» **WHAT IS NEEDED**
All of the data that appears below is to be given again precisely as written.

» **Stored records**
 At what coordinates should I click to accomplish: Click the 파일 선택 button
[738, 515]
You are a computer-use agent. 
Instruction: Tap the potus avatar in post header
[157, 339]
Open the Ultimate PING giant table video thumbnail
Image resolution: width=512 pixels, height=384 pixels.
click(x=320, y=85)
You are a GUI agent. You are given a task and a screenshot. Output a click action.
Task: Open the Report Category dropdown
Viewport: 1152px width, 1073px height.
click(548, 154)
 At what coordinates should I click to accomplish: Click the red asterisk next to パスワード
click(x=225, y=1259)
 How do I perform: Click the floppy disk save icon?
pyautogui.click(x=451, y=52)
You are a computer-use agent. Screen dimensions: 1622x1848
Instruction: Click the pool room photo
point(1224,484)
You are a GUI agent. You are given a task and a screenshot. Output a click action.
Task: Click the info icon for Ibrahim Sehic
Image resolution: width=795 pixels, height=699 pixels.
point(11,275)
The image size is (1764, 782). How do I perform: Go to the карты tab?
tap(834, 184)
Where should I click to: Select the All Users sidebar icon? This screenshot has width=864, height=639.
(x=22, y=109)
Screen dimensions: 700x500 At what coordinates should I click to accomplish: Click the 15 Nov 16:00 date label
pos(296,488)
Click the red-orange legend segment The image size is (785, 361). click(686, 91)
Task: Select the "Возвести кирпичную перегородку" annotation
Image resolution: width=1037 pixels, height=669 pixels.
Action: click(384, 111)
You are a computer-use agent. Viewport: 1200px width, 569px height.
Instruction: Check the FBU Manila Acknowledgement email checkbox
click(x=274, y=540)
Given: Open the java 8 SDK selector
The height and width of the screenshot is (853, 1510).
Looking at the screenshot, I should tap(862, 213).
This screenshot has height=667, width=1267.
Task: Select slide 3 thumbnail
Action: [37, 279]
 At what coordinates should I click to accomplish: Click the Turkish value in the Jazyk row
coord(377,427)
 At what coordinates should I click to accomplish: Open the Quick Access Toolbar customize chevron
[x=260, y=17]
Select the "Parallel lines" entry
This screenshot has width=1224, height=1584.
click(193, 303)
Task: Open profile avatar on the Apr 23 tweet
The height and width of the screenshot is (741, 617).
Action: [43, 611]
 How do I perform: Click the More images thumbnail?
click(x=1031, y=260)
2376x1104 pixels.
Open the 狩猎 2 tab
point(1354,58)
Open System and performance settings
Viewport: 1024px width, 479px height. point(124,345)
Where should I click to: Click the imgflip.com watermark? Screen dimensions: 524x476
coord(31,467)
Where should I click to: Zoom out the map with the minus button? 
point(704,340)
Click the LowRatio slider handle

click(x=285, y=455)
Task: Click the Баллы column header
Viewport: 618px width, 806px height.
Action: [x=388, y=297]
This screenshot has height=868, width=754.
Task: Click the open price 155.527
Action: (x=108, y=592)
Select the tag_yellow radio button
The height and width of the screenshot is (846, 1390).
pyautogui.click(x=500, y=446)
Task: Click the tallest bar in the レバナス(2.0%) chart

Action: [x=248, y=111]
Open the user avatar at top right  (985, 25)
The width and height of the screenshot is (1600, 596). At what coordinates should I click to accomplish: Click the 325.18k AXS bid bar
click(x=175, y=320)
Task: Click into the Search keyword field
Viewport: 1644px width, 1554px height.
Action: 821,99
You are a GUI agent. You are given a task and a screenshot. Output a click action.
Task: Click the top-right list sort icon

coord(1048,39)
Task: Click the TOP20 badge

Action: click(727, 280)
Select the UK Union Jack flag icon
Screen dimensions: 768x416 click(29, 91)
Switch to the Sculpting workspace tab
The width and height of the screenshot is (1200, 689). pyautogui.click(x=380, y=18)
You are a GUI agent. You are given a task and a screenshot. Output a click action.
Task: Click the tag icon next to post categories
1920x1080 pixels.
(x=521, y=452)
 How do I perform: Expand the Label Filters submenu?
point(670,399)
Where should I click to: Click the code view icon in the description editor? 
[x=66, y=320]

» **RESPONSE AREA**
 At what coordinates should I click to accomplish: Click the 파일 선택 button
[738, 515]
You are a computer-use agent. 
Instruction: Tap the potus avatar in post header
[157, 339]
Open the Ultimate PING giant table video thumbnail
Image resolution: width=512 pixels, height=384 pixels.
click(x=320, y=85)
You are a GUI agent. You are given a task and a screenshot. Output a click action.
Task: Open the Report Category dropdown
Viewport: 1152px width, 1073px height.
click(548, 154)
 At what coordinates should I click to accomplish: Click the red asterisk next to パスワード
click(x=225, y=1259)
 How do I perform: Click the floppy disk save icon?
pyautogui.click(x=451, y=52)
You are a computer-use agent. Screen dimensions: 1622x1848
Instruction: Click the pool room photo
point(1224,484)
You are a GUI agent. You are given a task and a screenshot. Output a click action.
Task: Click the info icon for Ibrahim Sehic
Image resolution: width=795 pixels, height=699 pixels.
point(11,275)
The image size is (1764, 782). How do I perform: Go to the карты tab?
tap(834, 184)
Where should I click to: Select the All Users sidebar icon? This screenshot has width=864, height=639.
(x=22, y=109)
Screen dimensions: 700x500 At what coordinates should I click to accomplish: Click the 15 Nov 16:00 date label
pos(296,488)
Click the red-orange legend segment The image size is (785, 361). click(686, 91)
Task: Select the "Возвести кирпичную перегородку" annotation
Image resolution: width=1037 pixels, height=669 pixels.
Action: click(384, 111)
You are a computer-use agent. Viewport: 1200px width, 569px height.
Instruction: Check the FBU Manila Acknowledgement email checkbox
click(x=274, y=540)
Given: Open the java 8 SDK selector
The height and width of the screenshot is (853, 1510).
Looking at the screenshot, I should tap(862, 213).
This screenshot has height=667, width=1267.
Task: Select slide 3 thumbnail
Action: [37, 279]
 At what coordinates should I click to accomplish: Click the Turkish value in the Jazyk row
coord(377,427)
 At what coordinates should I click to accomplish: Open the Quick Access Toolbar customize chevron
[x=260, y=17]
Select the "Parallel lines" entry
This screenshot has width=1224, height=1584.
click(193, 303)
Task: Open profile avatar on the Apr 23 tweet
The height and width of the screenshot is (741, 617).
Action: [43, 611]
 How do I perform: Click the More images thumbnail?
click(x=1031, y=260)
2376x1104 pixels.
Open the 狩猎 2 tab
point(1354,58)
Open System and performance settings
Viewport: 1024px width, 479px height. point(124,345)
Where should I click to: Click the imgflip.com watermark? Screen dimensions: 524x476
coord(31,467)
Where should I click to: Zoom out the map with the minus button? 
point(704,340)
Click the LowRatio slider handle

click(x=285, y=455)
Task: Click the Баллы column header
Viewport: 618px width, 806px height.
Action: [x=388, y=297]
This screenshot has height=868, width=754.
Task: Click the open price 155.527
Action: (x=108, y=592)
Select the tag_yellow radio button
The height and width of the screenshot is (846, 1390).
pyautogui.click(x=500, y=446)
Task: Click the tallest bar in the レバナス(2.0%) chart

Action: [x=248, y=111]
Open the user avatar at top right  (985, 25)
The width and height of the screenshot is (1600, 596). At what coordinates should I click to accomplish: Click the 325.18k AXS bid bar
click(x=175, y=320)
Task: Click into the Search keyword field
Viewport: 1644px width, 1554px height.
Action: 821,99
You are a GUI agent. You are given a task and a screenshot. Output a click action.
Task: Click the top-right list sort icon

coord(1048,39)
Task: Click the TOP20 badge

Action: click(727, 280)
Select the UK Union Jack flag icon
Screen dimensions: 768x416 click(29, 91)
Switch to the Sculpting workspace tab
The width and height of the screenshot is (1200, 689). pyautogui.click(x=380, y=18)
You are a GUI agent. You are given a task and a screenshot. Output a click action.
Task: Click the tag icon next to post categories
1920x1080 pixels.
(x=521, y=452)
 How do I perform: Expand the Label Filters submenu?
point(670,399)
Where should I click to: Click the code view icon in the description editor? 
[x=66, y=320]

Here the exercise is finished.